#### [Given entries]
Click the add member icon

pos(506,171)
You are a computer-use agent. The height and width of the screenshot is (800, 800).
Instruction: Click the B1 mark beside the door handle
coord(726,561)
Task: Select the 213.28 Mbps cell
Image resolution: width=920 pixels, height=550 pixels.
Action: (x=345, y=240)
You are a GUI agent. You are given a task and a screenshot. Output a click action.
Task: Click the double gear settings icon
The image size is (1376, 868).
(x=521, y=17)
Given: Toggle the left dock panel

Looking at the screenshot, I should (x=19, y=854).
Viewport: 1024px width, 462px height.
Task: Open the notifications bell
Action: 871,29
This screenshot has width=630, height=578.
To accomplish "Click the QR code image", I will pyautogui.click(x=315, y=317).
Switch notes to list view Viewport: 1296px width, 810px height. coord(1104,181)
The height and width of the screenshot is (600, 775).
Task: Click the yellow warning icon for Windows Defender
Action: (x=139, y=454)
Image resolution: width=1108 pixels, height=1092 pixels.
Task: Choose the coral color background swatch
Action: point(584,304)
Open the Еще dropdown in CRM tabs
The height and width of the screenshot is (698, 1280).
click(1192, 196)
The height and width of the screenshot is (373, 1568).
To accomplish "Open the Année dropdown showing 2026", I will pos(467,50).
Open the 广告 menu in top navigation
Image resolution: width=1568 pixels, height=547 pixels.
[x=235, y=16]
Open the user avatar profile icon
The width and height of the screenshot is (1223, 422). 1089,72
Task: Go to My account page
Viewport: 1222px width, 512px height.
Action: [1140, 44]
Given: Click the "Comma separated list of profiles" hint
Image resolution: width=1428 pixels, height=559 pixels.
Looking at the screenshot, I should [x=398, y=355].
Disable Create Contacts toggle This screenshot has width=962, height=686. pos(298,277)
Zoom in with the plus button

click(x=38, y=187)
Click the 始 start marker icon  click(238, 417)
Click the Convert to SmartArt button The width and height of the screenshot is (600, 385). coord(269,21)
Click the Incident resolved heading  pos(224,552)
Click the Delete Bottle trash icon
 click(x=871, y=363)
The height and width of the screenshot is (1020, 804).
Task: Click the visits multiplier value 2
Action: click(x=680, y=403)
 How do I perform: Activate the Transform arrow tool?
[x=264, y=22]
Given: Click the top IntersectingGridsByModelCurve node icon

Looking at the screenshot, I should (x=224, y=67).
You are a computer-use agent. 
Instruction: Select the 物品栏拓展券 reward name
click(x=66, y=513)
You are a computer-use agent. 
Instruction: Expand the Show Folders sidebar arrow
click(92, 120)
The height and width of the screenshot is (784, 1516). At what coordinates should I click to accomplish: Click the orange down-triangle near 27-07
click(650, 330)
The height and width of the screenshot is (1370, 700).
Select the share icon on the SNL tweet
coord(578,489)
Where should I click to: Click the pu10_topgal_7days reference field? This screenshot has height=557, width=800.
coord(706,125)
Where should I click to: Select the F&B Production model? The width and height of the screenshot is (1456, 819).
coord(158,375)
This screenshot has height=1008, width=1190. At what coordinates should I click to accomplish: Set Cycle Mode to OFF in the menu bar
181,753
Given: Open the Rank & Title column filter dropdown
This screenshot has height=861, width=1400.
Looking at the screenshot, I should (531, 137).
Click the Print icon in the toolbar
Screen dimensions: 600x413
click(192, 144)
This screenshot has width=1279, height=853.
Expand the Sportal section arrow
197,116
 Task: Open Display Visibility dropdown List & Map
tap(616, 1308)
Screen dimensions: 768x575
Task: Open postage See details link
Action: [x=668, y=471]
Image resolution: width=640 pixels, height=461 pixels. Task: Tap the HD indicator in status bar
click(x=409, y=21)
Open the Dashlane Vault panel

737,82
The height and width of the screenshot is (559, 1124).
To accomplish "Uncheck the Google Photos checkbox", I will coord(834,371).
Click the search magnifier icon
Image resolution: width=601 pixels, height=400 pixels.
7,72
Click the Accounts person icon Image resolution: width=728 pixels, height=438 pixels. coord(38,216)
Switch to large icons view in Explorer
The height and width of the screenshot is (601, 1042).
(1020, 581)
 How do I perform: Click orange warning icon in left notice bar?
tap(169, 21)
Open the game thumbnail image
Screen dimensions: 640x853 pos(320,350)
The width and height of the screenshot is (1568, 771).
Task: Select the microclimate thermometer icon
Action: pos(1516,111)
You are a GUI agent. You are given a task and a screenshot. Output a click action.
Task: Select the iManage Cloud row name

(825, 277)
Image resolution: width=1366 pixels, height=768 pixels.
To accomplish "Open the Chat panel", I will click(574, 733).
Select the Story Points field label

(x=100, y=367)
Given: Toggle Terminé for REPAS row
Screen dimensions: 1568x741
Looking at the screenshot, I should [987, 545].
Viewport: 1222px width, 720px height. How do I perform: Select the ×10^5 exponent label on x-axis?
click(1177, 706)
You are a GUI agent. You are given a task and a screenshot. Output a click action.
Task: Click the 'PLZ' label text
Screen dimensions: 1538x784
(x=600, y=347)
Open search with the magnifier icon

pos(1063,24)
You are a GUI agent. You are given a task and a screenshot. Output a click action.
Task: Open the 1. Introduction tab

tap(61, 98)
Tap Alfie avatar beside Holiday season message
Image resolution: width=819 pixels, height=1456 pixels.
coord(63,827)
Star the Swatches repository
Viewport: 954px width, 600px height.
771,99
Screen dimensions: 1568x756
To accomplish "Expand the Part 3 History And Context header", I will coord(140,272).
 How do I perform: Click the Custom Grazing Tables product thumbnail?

#### [What you will do]
Your answer must be every record above, retyped exactly.

#### [Exercise result]
Click the add member icon

pos(506,171)
You are a computer-use agent. The height and width of the screenshot is (800, 800).
Instruction: Click the B1 mark beside the door handle
coord(726,561)
Task: Select the 213.28 Mbps cell
Image resolution: width=920 pixels, height=550 pixels.
Action: (x=345, y=240)
You are a GUI agent. You are given a task and a screenshot. Output a click action.
Task: Click the double gear settings icon
The image size is (1376, 868).
(x=521, y=17)
Given: Toggle the left dock panel

Looking at the screenshot, I should (x=19, y=854).
Viewport: 1024px width, 462px height.
Task: Open the notifications bell
Action: 871,29
This screenshot has width=630, height=578.
To accomplish "Click the QR code image", I will pyautogui.click(x=315, y=317).
Switch notes to list view Viewport: 1296px width, 810px height. coord(1104,181)
The height and width of the screenshot is (600, 775).
Task: Click the yellow warning icon for Windows Defender
Action: (x=139, y=454)
Image resolution: width=1108 pixels, height=1092 pixels.
Task: Choose the coral color background swatch
Action: point(584,304)
Open the Еще dropdown in CRM tabs
The height and width of the screenshot is (698, 1280).
click(1192, 196)
The height and width of the screenshot is (373, 1568).
To accomplish "Open the Année dropdown showing 2026", I will pos(467,50).
Open the 广告 menu in top navigation
Image resolution: width=1568 pixels, height=547 pixels.
[x=235, y=16]
Open the user avatar profile icon
The width and height of the screenshot is (1223, 422). 1089,72
Task: Go to My account page
Viewport: 1222px width, 512px height.
Action: [1140, 44]
Given: Click the "Comma separated list of profiles" hint
Image resolution: width=1428 pixels, height=559 pixels.
Looking at the screenshot, I should [x=398, y=355].
Disable Create Contacts toggle This screenshot has width=962, height=686. pos(298,277)
Zoom in with the plus button

click(x=38, y=187)
Click the 始 start marker icon  click(238, 417)
Click the Convert to SmartArt button The width and height of the screenshot is (600, 385). coord(269,21)
Click the Incident resolved heading  pos(224,552)
Click the Delete Bottle trash icon
 click(x=871, y=363)
The height and width of the screenshot is (1020, 804).
Task: Click the visits multiplier value 2
Action: click(x=680, y=403)
 How do I perform: Activate the Transform arrow tool?
[x=264, y=22]
Given: Click the top IntersectingGridsByModelCurve node icon

Looking at the screenshot, I should (x=224, y=67).
You are a computer-use agent. 
Instruction: Select the 物品栏拓展券 reward name
click(x=66, y=513)
You are a computer-use agent. 
Instruction: Expand the Show Folders sidebar arrow
click(92, 120)
The height and width of the screenshot is (784, 1516). At what coordinates should I click to accomplish: Click the orange down-triangle near 27-07
click(650, 330)
The height and width of the screenshot is (1370, 700).
Select the share icon on the SNL tweet
coord(578,489)
Where should I click to: Click the pu10_topgal_7days reference field? This screenshot has height=557, width=800.
coord(706,125)
Where should I click to: Select the F&B Production model? The width and height of the screenshot is (1456, 819).
coord(158,375)
This screenshot has height=1008, width=1190. At what coordinates should I click to accomplish: Set Cycle Mode to OFF in the menu bar
181,753
Given: Open the Rank & Title column filter dropdown
This screenshot has height=861, width=1400.
Looking at the screenshot, I should (531, 137).
Click the Print icon in the toolbar
Screen dimensions: 600x413
click(192, 144)
This screenshot has width=1279, height=853.
Expand the Sportal section arrow
197,116
 Task: Open Display Visibility dropdown List & Map
tap(616, 1308)
Screen dimensions: 768x575
Task: Open postage See details link
Action: [x=668, y=471]
Image resolution: width=640 pixels, height=461 pixels. Task: Tap the HD indicator in status bar
click(x=409, y=21)
Open the Dashlane Vault panel

737,82
The height and width of the screenshot is (559, 1124).
To accomplish "Uncheck the Google Photos checkbox", I will coord(834,371).
Click the search magnifier icon
Image resolution: width=601 pixels, height=400 pixels.
7,72
Click the Accounts person icon Image resolution: width=728 pixels, height=438 pixels. coord(38,216)
Switch to large icons view in Explorer
The height and width of the screenshot is (601, 1042).
(1020, 581)
 How do I perform: Click orange warning icon in left notice bar?
tap(169, 21)
Open the game thumbnail image
Screen dimensions: 640x853 pos(320,350)
The width and height of the screenshot is (1568, 771).
Task: Select the microclimate thermometer icon
Action: pos(1516,111)
You are a GUI agent. You are given a task and a screenshot. Output a click action.
Task: Select the iManage Cloud row name

(825, 277)
Image resolution: width=1366 pixels, height=768 pixels.
To accomplish "Open the Chat panel", I will click(574, 733).
Select the Story Points field label

(x=100, y=367)
Given: Toggle Terminé for REPAS row
Screen dimensions: 1568x741
Looking at the screenshot, I should [987, 545].
Viewport: 1222px width, 720px height. How do I perform: Select the ×10^5 exponent label on x-axis?
click(1177, 706)
You are a GUI agent. You are given a task and a screenshot. Output a click action.
Task: Click the 'PLZ' label text
Screen dimensions: 1538x784
(x=600, y=347)
Open search with the magnifier icon

pos(1063,24)
You are a GUI agent. You are given a task and a screenshot. Output a click action.
Task: Open the 1. Introduction tab

tap(61, 98)
Tap Alfie avatar beside Holiday season message
Image resolution: width=819 pixels, height=1456 pixels.
coord(63,827)
Star the Swatches repository
Viewport: 954px width, 600px height.
771,99
Screen dimensions: 1568x756
To accomplish "Expand the Part 3 History And Context header", I will coord(140,272).
 How do I perform: Click the Custom Grazing Tables product thumbnail?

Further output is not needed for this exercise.